幼老複合施設という形の介護施設が今、数を増やしています。これまでの介護施設では、高齢者が好きなことをして過ごせるように、介護士がその生活をサポートすることが主流でした。しかしそれでは高齢者が普段の生活の中で自ら行動しなければならない活動が減ってしまいます。生活が楽になるといえば聞こえはいいですが、それはつまり活動できはない生活となってしまい、認知機能の維持などには貢献できず、高齢者たちの身も心もさらに老け込んでしまいかねません。

幼老複合施設では、そんな老人ホームと幼稚園をひとつの施設に作ります。幼児という存在が身近にいることで、高齢者の側にも世話をする側に回ってもらうことが目的であり、子供達の世話や昔ながらの遊びを教えるなどの機会を経て、いきいきと活動的になってもらうことが期待されているのです。
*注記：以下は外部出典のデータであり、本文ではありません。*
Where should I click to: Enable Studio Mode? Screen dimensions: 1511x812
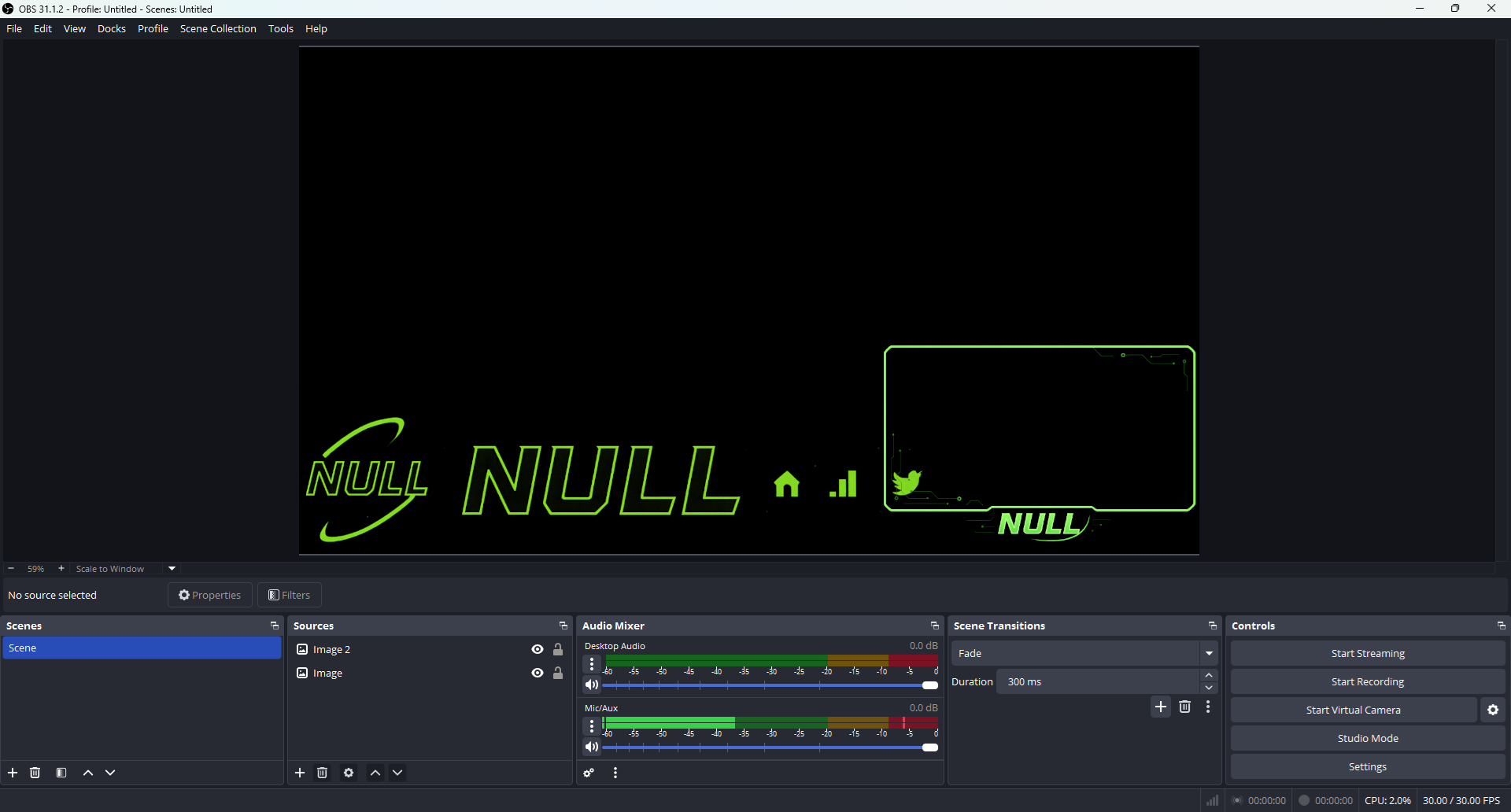pos(1367,738)
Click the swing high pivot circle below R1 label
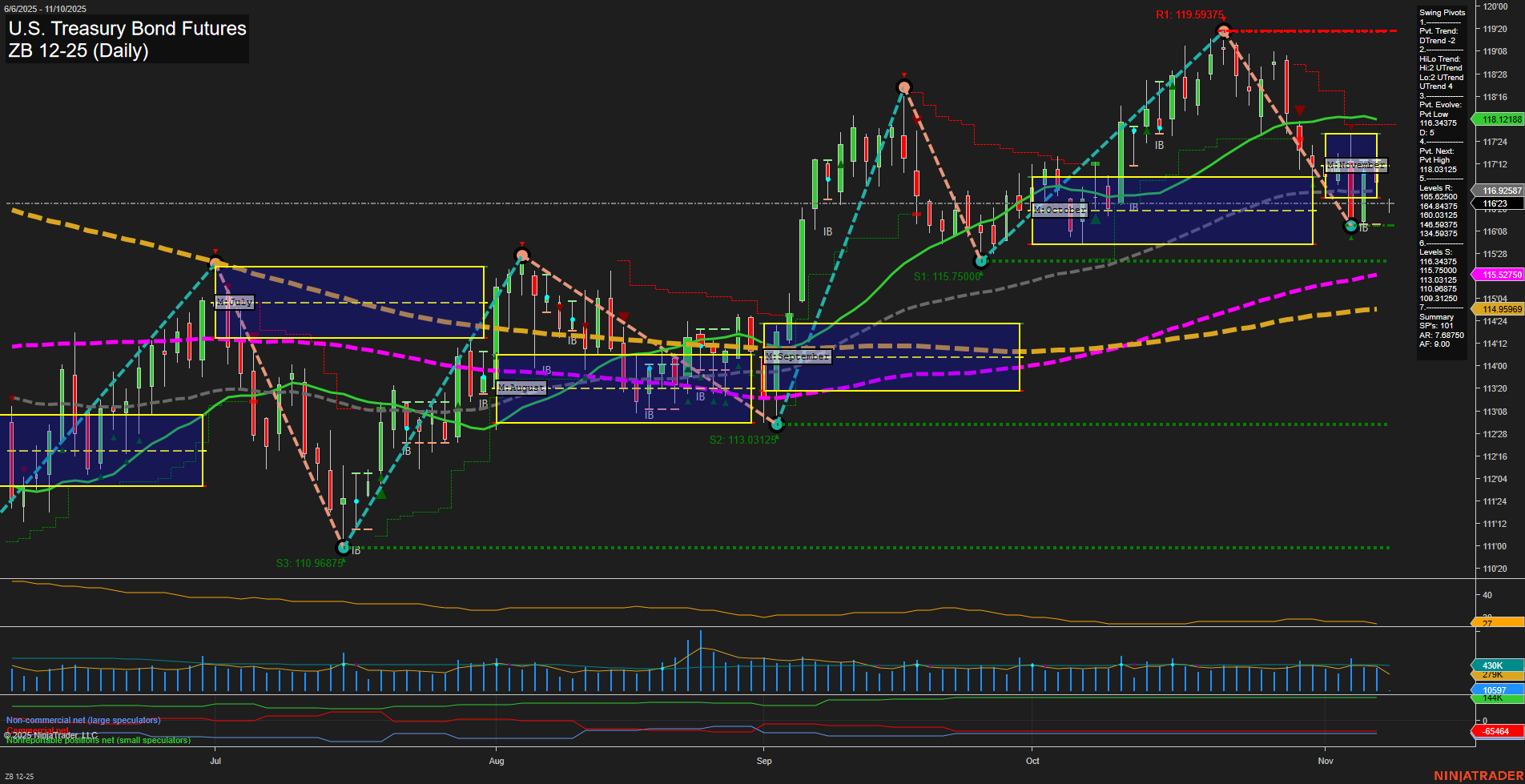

四六時中子供達と一緒にいるわけではなく、決まった遊びの時間のみ子供達とふれあい、それ以外の時間はお風呂に入ったり、好きなことをして過ごすことになります。その生活のメリハリや曜日感覚を保つことも、認知機能の維持や改善に効果があると考えられているのです。

幼児の側にもメリットがあります。近年、核家族化が進行して、お年寄りと交流することが少なくなった子供達も多く、お年寄りとふれあうことに馴れていない子もいます。そんな子供達にもお年寄りとふれあい、馴れることで、人見知りを改善させたり、見知らぬ立場の人たちと上手くコミュニケーションをする能力を身につけていくきっかけにもなります。